Ich als Ausländerin habe die vorgetragenen Texte vollkommen verstanden, ich fühlte mich von ihnen berührt, getragen, geschützt.
Bin gerade dabei „ Also sprach Zarathustra“ zu lesen, man kann es nur mit dem Herzen lesen, man kann die Vorstellung nicht konsumieren, es bedarf sich darauf einzulassen.
Die herausragende Kreativität in der Inszenierung ( das Bühnendekor, die symbolische Kameraführung, die einfühlsame musikalische Begleitung , noch wichtiger die Leidenschaft der Schauspieler, ihre Identifizierung mit der Botschaft die Zarathustra den Menschen schenken möchte machen mich vor allen Künstlern tief zu verbeugen und für diesen unvergesslichen Abend DANKE zu sagen.
Also sprach Zarathustra, Zürich: Reinfall
Als Frau mit kurdischen Wurzeln interessiert mich Zarathustra und seine Philosophie schon länger …vor dem Theater Besuch war ich voller Vorfreude. Leider war es ein Reinfall. Ich will mich auch u. a. deswegen der NZZ Kritik grösstenteils anschließen:
„Trotz viel Geschrei komme zuwenig an beim Publikum“. Für mein erleben war es eine „kalte“, Inszenierung, die mich gar nicht inspiriert und berührt hat. Schade!

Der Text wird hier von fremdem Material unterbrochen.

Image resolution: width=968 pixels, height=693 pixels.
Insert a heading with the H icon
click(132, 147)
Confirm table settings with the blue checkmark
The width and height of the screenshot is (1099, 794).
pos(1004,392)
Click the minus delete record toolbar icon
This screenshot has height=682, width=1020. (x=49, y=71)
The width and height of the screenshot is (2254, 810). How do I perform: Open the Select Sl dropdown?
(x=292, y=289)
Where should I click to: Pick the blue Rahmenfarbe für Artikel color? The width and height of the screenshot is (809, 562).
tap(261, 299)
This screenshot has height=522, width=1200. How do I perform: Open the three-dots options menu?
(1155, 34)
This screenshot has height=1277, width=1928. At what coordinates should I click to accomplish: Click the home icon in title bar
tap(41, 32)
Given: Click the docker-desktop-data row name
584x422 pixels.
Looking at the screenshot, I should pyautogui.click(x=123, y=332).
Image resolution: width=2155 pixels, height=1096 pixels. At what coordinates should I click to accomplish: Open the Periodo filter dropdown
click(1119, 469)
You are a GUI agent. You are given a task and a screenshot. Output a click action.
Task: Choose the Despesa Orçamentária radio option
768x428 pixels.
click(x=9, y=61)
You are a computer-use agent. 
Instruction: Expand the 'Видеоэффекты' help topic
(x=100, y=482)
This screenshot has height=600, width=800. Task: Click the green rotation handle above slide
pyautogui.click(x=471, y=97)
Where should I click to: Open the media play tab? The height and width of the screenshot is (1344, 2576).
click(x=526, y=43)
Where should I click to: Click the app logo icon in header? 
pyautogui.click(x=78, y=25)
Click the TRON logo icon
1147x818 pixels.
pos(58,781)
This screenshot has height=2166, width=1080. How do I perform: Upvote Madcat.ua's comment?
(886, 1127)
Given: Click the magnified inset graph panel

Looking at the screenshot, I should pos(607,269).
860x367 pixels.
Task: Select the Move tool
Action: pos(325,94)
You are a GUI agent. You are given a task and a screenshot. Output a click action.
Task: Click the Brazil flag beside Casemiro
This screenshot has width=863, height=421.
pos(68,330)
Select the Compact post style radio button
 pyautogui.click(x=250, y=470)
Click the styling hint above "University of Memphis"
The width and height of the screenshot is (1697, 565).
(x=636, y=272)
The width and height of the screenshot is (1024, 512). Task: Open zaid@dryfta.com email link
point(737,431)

Also sprach Zarathustra, Zürich: Nietzsche als Ventil
Sich hinter dem "Nietzsche gerecht werden" zu verstecken und dann derart nur "negative Gefühle" darzustellen, der hat ihn - tut mir Leid - nicht verstanden. Dyonisos ist nicht so schwarz und von Apollon hat das Stück nichts. Es war ein Emo-Abend mit der banalen trivialen Darstellung von Schmerz, Einsamkeit usw. ohne deren Komplexität gerecht zu werden. Man hat fast das Gefühl die Mannschaft muss im kollektiv viel Schmerz verarbeiten und nutzt Nietzsche als Ventil. Von freiem Interpretationsspielraum keine Spur. Gewisse Bilder sind schön, doch auf der Bühne keine Kunst.